On August 1, 2017, the Board declared a dividend of $0.22 per common share for the third quarter of 2017, which will be paid on October 13, 2017 to shareholders of record on September 29, 2017.

 

 

2

 


 

Full Year 2017 Financial Guidance

The table below provides the Company’s updated 2017 full-year Core FFO per share range, Same Home revenue and growth assumptions, and relevant operating metrics.

2017 Guidance

Core FFO/Share

$1.85 - $1.90

Same Home Revenue Growth (1)

4 – 5%

Same Home Expense Growth (1)

2 – 3%

Same Home Core NOI Margin

64 – 65%

Same Home Occupancy

95 – 96%

Same Home Turnover

35 – 37%

The Company does not provide forward-looking guidance for certain financial measures on a GAAP basis because it is unable to reasonably predict certain items contained in the GAAP measures, including one-time and infrequent items that are not indicative of the Company’s ongoing operations. Such items include, but are not limited to, discontinued operations, share-based compensation and other items not reflective of the Company's ongoing operations.

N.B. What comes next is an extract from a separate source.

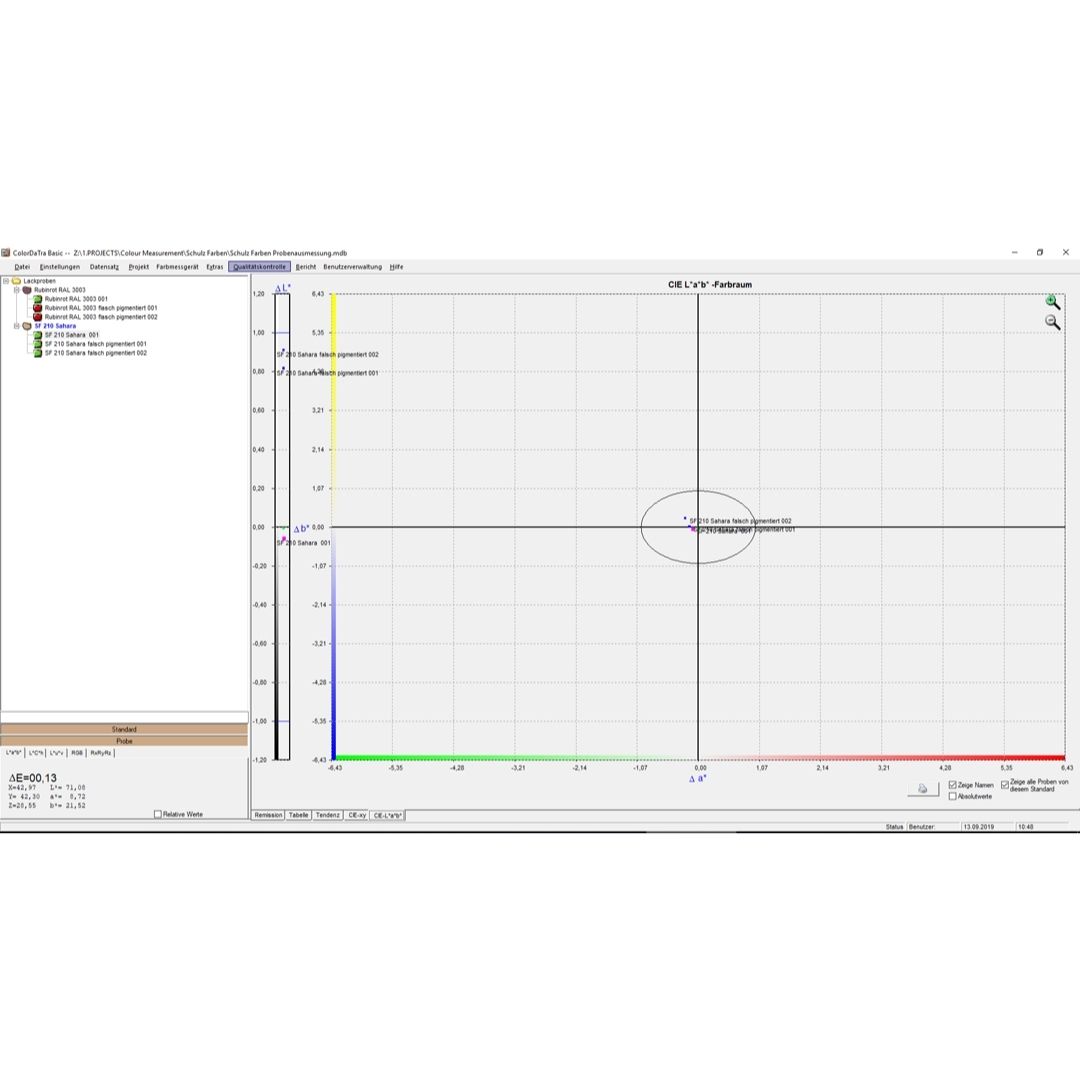Switch to the Remission tab
Image resolution: width=1080 pixels, height=1080 pixels.
point(270,815)
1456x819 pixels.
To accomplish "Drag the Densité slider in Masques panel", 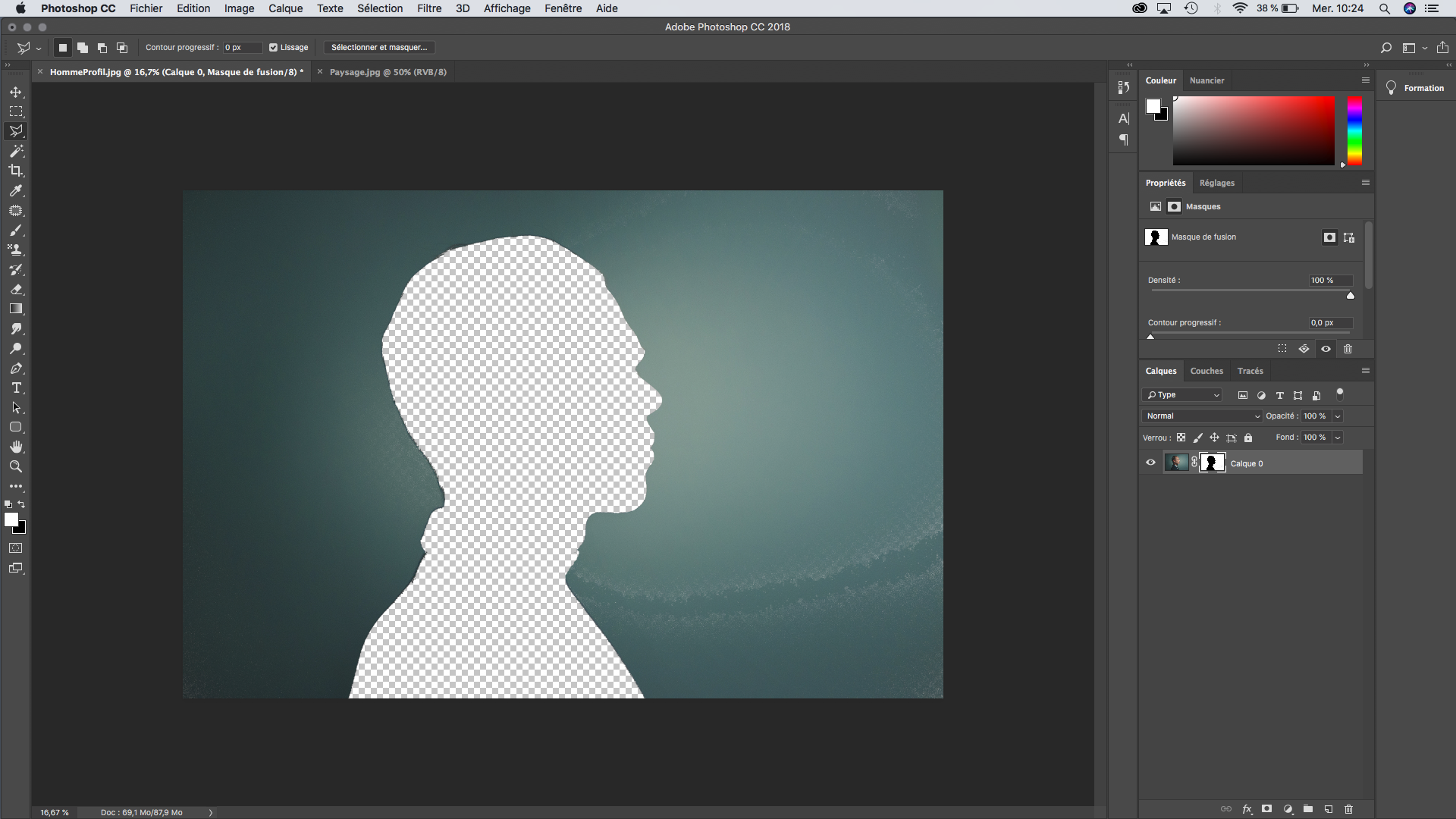I will [x=1351, y=295].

This outlook is based on a number of assumptions, many of which are outside the Company’s control and all of which are subject to change. This outlook reflects the Company’s expectations on (1) existing investments and (2) yield on incremental investments inclusive of the Company’s existing pipeline. All guidance is based on current expectations of future economic conditions and the judgment of the Company’s management team.  Please refer to the Forward Looking Statements disclosure.

Second Quarter 2017 Conference Call

A conference call is scheduled on Thursday, August 10, 2017, at 11:00 a.m. Eastern Time to discuss the Company’s financial results for the three months ended June 30, 2017. The domestic dial-in number is 1-877-407-9039 (for U.S. and Canada) and the international dial-in number is 1-201-689-8470 (passcode not required). An audio webcast may be accessed at www.starwoodwaypoint.com in the investor relations section. A replay of the call will be available through September 10, 2017 and can be accessed by calling 1-844-512-2921 (U.S. and Canada) or 1-412-317-6671 (international), replay pin number 13666421, or by using the link at www.starwoodwaypoint.com, in the investor relations section. 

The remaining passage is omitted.